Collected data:
==================================================
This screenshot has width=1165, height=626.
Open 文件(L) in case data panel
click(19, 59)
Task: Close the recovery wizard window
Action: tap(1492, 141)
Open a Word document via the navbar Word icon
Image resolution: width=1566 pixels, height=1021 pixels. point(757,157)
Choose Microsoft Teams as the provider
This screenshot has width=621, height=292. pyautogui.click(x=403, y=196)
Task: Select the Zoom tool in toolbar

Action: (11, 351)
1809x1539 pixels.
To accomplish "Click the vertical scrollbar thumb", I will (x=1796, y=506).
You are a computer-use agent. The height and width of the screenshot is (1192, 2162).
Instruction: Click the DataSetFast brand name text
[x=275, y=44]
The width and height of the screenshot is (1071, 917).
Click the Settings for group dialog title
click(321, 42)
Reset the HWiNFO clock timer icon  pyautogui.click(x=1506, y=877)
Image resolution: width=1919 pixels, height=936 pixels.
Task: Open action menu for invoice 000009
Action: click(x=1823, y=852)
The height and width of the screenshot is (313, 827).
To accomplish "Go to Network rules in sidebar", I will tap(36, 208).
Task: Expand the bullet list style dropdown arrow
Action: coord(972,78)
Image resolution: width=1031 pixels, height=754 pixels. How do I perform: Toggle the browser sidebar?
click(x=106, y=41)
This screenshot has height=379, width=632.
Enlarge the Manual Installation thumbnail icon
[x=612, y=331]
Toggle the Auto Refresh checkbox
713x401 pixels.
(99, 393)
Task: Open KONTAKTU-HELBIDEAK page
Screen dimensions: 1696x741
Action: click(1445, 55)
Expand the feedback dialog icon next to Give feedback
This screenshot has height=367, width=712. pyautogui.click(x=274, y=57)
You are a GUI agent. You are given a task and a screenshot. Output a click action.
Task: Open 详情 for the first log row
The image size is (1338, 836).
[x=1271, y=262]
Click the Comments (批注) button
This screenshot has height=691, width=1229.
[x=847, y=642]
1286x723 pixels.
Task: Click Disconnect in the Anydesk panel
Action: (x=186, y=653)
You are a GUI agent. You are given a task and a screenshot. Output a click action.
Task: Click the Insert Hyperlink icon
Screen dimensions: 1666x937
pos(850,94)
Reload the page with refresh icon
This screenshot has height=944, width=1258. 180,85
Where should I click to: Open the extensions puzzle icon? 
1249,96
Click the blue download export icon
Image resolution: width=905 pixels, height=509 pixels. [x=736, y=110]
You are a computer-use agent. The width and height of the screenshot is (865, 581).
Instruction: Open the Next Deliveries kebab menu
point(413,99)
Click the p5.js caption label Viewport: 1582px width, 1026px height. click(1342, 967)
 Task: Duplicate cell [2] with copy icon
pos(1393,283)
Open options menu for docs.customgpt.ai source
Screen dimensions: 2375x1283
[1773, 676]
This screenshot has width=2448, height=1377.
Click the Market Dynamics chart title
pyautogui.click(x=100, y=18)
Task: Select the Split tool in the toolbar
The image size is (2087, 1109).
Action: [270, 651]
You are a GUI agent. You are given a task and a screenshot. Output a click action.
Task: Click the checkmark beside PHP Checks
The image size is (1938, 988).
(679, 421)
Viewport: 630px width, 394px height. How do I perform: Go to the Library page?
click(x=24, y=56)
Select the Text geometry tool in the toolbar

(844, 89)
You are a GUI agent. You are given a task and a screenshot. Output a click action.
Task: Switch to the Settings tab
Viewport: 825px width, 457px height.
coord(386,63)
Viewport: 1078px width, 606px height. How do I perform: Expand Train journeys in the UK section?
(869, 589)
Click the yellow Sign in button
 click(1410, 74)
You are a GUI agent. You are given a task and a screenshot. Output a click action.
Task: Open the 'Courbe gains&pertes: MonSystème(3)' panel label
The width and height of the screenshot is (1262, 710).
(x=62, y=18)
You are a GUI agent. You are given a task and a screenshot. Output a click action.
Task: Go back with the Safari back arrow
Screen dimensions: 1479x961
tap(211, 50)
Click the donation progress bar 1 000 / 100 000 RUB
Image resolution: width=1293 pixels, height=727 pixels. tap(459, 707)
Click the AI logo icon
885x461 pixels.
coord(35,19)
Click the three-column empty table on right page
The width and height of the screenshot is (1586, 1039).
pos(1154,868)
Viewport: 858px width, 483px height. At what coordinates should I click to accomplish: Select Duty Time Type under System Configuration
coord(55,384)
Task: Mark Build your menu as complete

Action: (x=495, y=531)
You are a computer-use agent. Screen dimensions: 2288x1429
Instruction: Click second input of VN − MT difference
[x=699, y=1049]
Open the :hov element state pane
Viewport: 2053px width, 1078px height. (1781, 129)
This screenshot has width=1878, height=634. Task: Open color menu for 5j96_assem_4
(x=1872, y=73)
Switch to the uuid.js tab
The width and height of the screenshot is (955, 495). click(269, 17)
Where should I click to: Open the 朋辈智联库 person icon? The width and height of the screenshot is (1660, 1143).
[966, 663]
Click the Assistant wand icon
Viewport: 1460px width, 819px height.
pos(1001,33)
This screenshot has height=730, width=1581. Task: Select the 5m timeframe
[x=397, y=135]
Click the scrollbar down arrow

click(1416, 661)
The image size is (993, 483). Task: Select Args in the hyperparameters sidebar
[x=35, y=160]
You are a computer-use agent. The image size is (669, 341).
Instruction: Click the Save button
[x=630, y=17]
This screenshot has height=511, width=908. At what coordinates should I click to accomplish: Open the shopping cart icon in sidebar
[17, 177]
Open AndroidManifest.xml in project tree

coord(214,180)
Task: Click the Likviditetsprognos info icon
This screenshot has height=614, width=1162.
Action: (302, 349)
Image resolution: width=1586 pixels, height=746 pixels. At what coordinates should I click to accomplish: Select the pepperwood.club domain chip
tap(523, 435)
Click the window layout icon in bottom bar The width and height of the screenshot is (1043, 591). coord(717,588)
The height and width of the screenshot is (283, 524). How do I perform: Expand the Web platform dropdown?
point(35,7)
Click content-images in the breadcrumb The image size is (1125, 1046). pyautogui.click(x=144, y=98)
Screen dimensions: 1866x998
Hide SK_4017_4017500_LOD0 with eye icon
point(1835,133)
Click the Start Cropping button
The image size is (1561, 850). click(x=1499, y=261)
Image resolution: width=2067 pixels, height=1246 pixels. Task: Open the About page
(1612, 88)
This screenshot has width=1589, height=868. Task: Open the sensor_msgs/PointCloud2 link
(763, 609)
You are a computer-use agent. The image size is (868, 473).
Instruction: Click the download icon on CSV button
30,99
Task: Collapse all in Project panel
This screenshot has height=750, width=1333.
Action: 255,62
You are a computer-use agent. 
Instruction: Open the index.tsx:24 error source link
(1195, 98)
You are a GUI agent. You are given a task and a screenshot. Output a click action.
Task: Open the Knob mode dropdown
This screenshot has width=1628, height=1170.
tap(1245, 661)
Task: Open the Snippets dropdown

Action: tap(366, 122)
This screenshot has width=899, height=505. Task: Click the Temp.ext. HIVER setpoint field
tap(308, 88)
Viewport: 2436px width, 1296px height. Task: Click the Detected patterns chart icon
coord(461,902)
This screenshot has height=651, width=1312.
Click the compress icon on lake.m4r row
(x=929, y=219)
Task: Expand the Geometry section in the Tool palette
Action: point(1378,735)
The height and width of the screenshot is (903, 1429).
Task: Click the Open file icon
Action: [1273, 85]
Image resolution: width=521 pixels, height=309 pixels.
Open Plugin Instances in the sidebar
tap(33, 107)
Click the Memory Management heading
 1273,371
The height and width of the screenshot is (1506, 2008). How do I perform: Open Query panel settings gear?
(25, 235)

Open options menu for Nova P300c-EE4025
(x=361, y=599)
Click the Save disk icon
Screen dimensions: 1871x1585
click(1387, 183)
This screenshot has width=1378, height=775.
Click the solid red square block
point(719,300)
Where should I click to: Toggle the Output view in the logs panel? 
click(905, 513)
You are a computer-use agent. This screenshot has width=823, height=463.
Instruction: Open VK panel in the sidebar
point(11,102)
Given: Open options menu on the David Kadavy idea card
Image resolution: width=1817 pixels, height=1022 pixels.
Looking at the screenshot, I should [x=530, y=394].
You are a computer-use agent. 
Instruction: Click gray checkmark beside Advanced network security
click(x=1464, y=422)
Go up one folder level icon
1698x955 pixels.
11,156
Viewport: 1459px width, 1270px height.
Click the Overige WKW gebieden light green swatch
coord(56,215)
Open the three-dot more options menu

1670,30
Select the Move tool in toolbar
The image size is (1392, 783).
==================================================
--- Task description ---
In the entries above, some lines hold the string "label". Copy each of them.

--- Solved problem ---
Click the p5.js caption label Viewport: 1582px width, 1026px height. click(1342, 967)
Task: Open the 'Courbe gains&pertes: MonSystème(3)' panel label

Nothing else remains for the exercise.